Ca a commencé dans mon enfance. À l’époque où mes parents oubliaient, l’espace d’une querelle, qu’on existait. Les cris, l’engueulade qui s’envenimait, mes parents qui étaient plus occupés à se détester qu’à s’occuper de nous. Le temps que ça se place, j’étais celle qui prenait soin de mes sœurs. J’étais la maman le temps de quelques jours.

Et puis, ça s’est transposé dans mes relations amicales. Toujours celle qui est là pour aider. Toujours celle qui va donner son jouet préféré ou inviter les personnes seules à son anniversaire, celle qui dit toujours oui pour faire plaisir quand, dans le fond, j’aurais voulu dire non.

Ça a continué avec mes relations amoureuses, où je laissais les gars me traiter comme ils voulaient si ça pouvait leur faire du bien. C’est à l’âge de 30 ans, après plusieurs dépressions et un diagnostic de TAG ( trouble d'anxiété généralisé) que j'ai cherché à comprendre mon mal et me suis payé une thérapeute. Après 1 an et demi de thérapie, j'ai compris : j’ai le syndrome de la sauveuse! Je suis la femme au grand cœur, la philanthrope, la femme qui voit le bon dans les cœurs mauvais. Je suis aussi celle qui, pour une raison que j’ignore, attire comme un aimant les gens en détresse. Pas juste en détresse, mais ces personnes qui, inconsciemment, ne veulent pas vraiment s’en sortir et qui savent que je ferai tout pour eux et souvent à leur place.

C’est aussi ce syndrome qui m’empêche de laisser la place à papa dans les interventions avec les enfants. J’ai peur qu’il se trompe et qu’il «scrap» mes enfants, ou encore qu’il compromette sa relation avec eux. Alors, maman sauveuse se charge de tout et un moment donné, elle s’effondre de fatigue et se demande pourquoi.

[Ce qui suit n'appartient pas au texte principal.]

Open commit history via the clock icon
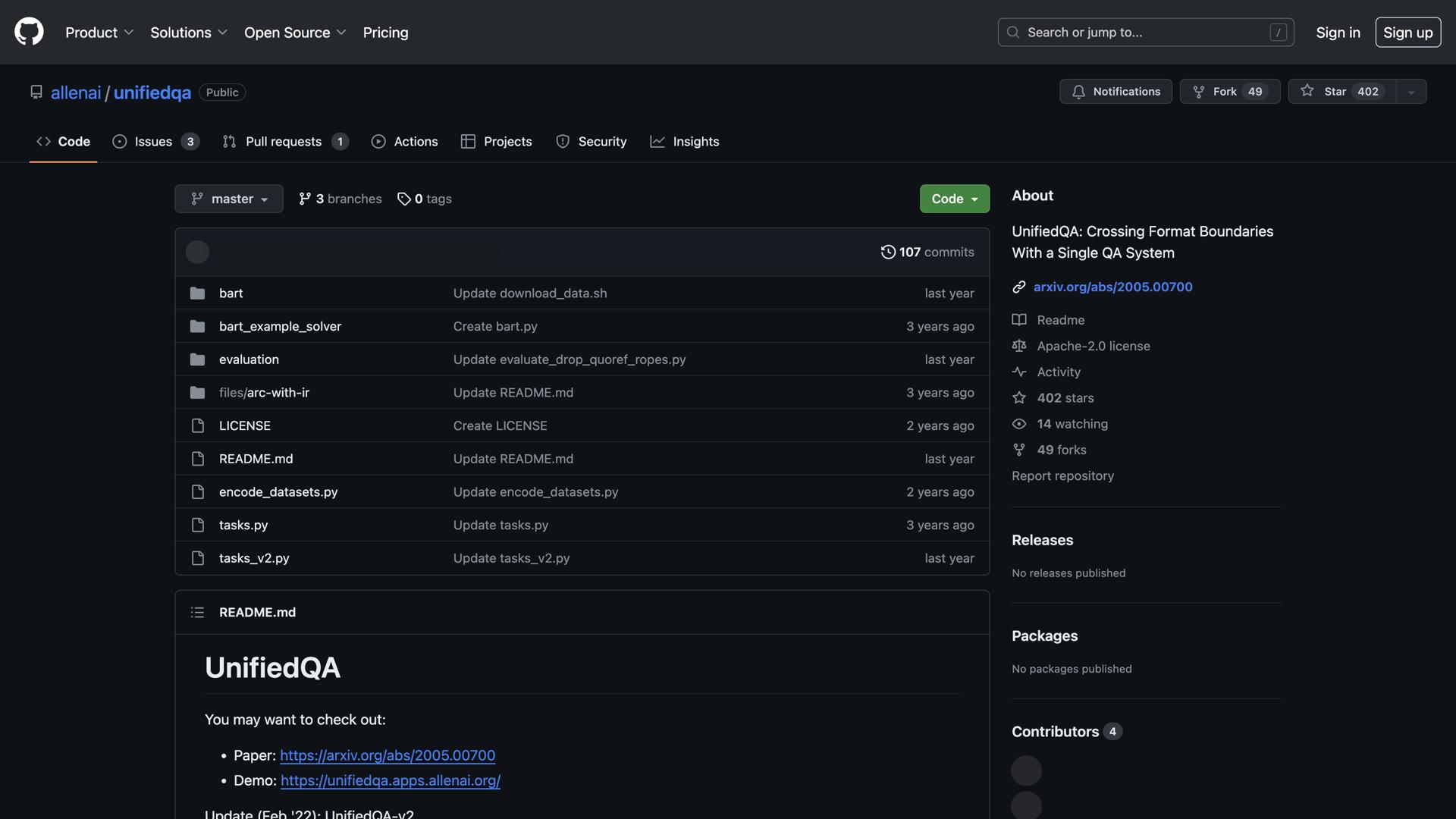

L’affaire avec la sauveuse, c'est qu'à la minute où elle ne peut plus être présente parce que c’est son tour d’être à terre, personne ne l’aide à se relever. On lui reproche même parfois de ne plus être aussi présente. En fait, les gens qui remarquent un peu et qui pourraient l’aider, elle ne les remarque pas parce qu’elle est habituée de voir ceux en détresse, pas ceux qui peuvent la relever. C’est comme si tout le monde méritait l’aide sauf moi.

Et puis, j’ai appris à m’aimer. J’ai appris à mettre mes limites. J’ai appris à dire non. J’ai appris que ce n’est pas ma job de sauver la Terre entière. J’ai appris à laisser papa faire ses apprentissages. J’ai appris à refuser dans ma vie les victimes en quête de sauveur. J’ai appris à m’entourer de femmes fortes et prêtes à me porter secours quand vient mon tour. J’ai appris à donner mon temps aux bons endroits et à prioriser. J’ai appris que d’apprendre à s’aimer et mettre ses limites, bien ça fait fuir des personnes dans nos vies. J’ai appris que je ne suis pas responsable des sentiments des autres. J’ai appris que de faire à la place des autres pour leur éviter la souffrance, bien ça les aide pas pentoute. J’ai appris qu’il y a des gens qui ne seront peut-être jamais prêts à s’aider eux-mêmes. Bref, je me débarrasse tranquillement de ce syndrome nuisible pour ma santé mentale et je me sens libre et légère. Je me sens enfin moi!